Lorsque la catastrophe sociale extrême se double d’une expérience de migration forcée au service de la survie (Grinberg & Grinberg, 1986). La perte des contenants culturels externes (Nathan, 1986) engendre angoisse et sentiment d’étrangeté en lien avec le déracinement migratoire, mais aussi avec le bouleversement de repères internes structurants qui fait vivre au sujet une “véritable mue” (Giraud & Moro, 2002, p. 326). Le potentiel traumatogène (Moro, 1998) associé à l’expérience de la migration forcée vient complexifier les expériences préalables vécues lors des persécutions. Cherchant refuge dans un autre pays pour se mettre à l’abri d’une catastrophe sociale, les sujets font face à de multiples ruptures et à la mise à mal des contrats narcissiques scellés avec leurs groupes d’appartenances (familiaux, socio-politiques, religieux, etc.).

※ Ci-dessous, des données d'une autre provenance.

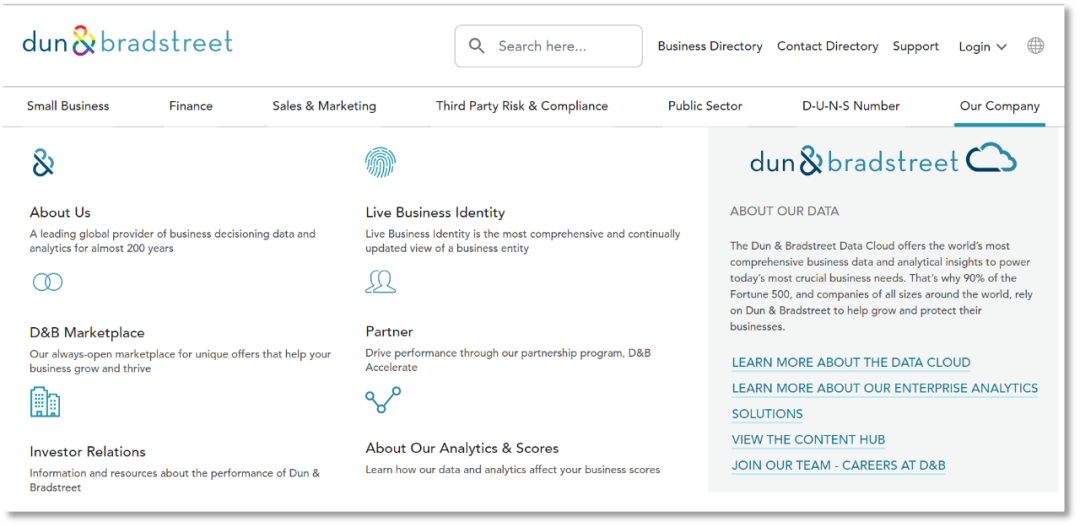Expand the Login dropdown
Image resolution: width=1080 pixels, height=527 pixels.
click(982, 47)
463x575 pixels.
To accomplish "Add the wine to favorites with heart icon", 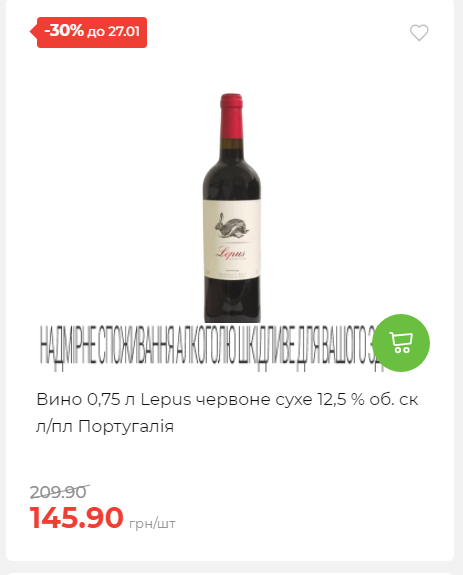I will (419, 33).
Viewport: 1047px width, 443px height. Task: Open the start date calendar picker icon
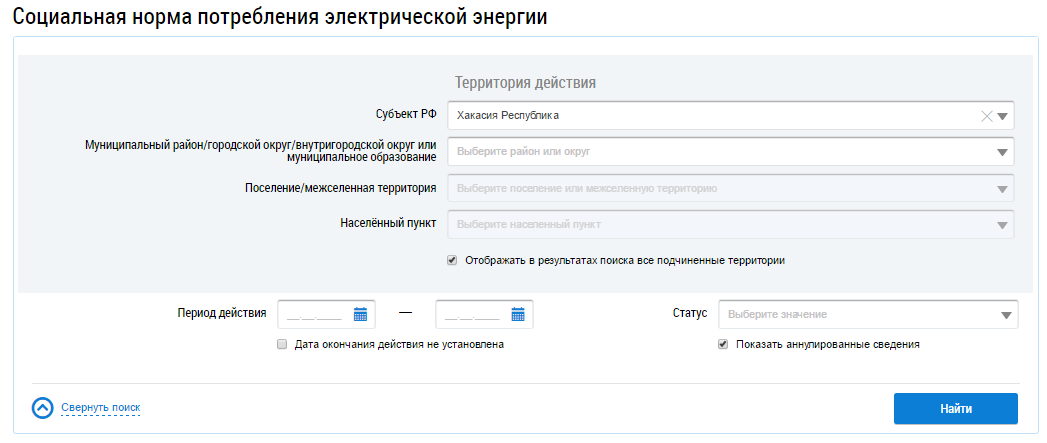coord(360,314)
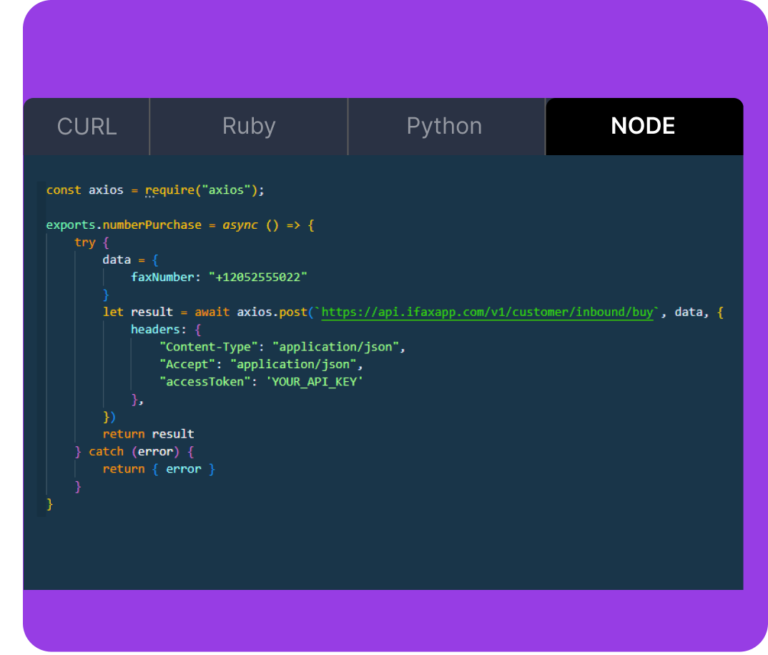Click the "return { error }" statement
Screen dimensions: 768x655
pyautogui.click(x=158, y=469)
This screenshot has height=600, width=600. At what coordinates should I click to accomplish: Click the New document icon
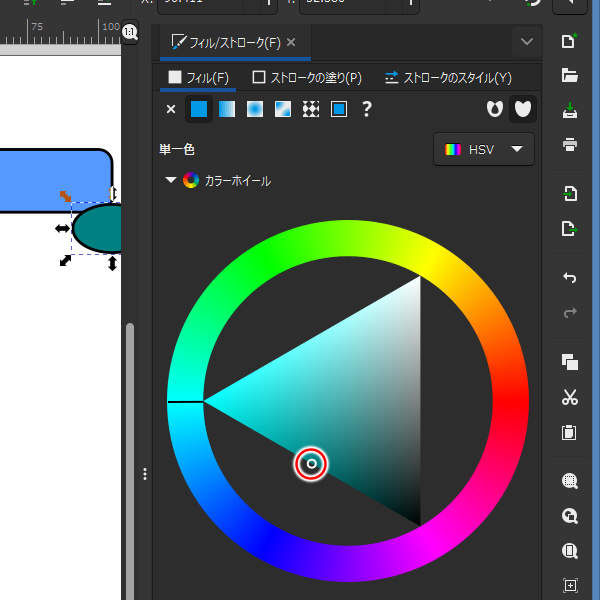[x=570, y=41]
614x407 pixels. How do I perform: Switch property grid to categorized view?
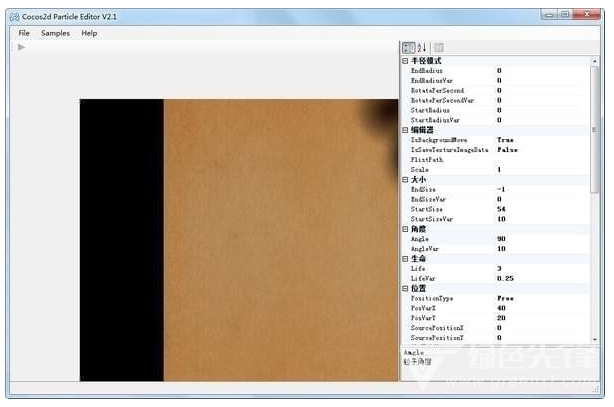tap(408, 48)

Quant au travail de mémoire qu’appelle en après-coup la violence d’État, il est d’autant plus complexe qu’il fait face aux discontinuités caractéristiques d’une catastrophe sociale (Altounian, 1990 ; Kaës, 1989, 2012). Confrontés à l’incertitude et aux blancs de l’histoire familiale, nombreux sont les survivants et les descendants qui tentent de « conduire [leur] enquête et tisser [leur] discours de mémoire » (Kaës, 2009b, p. 219).
C’est ce que Kaës (2012) appelle la remembrance, une forme de remémoration spécifique qui consiste métaphoriquement à retisser ensemble des morceaux « dispersés, éclatés, déliés » (p. 247), à remembrer les « fragments épars » et dispersés du tissu mémoriel. Or, un tel processus appelle un récit polyphonique (Kaës, 1996).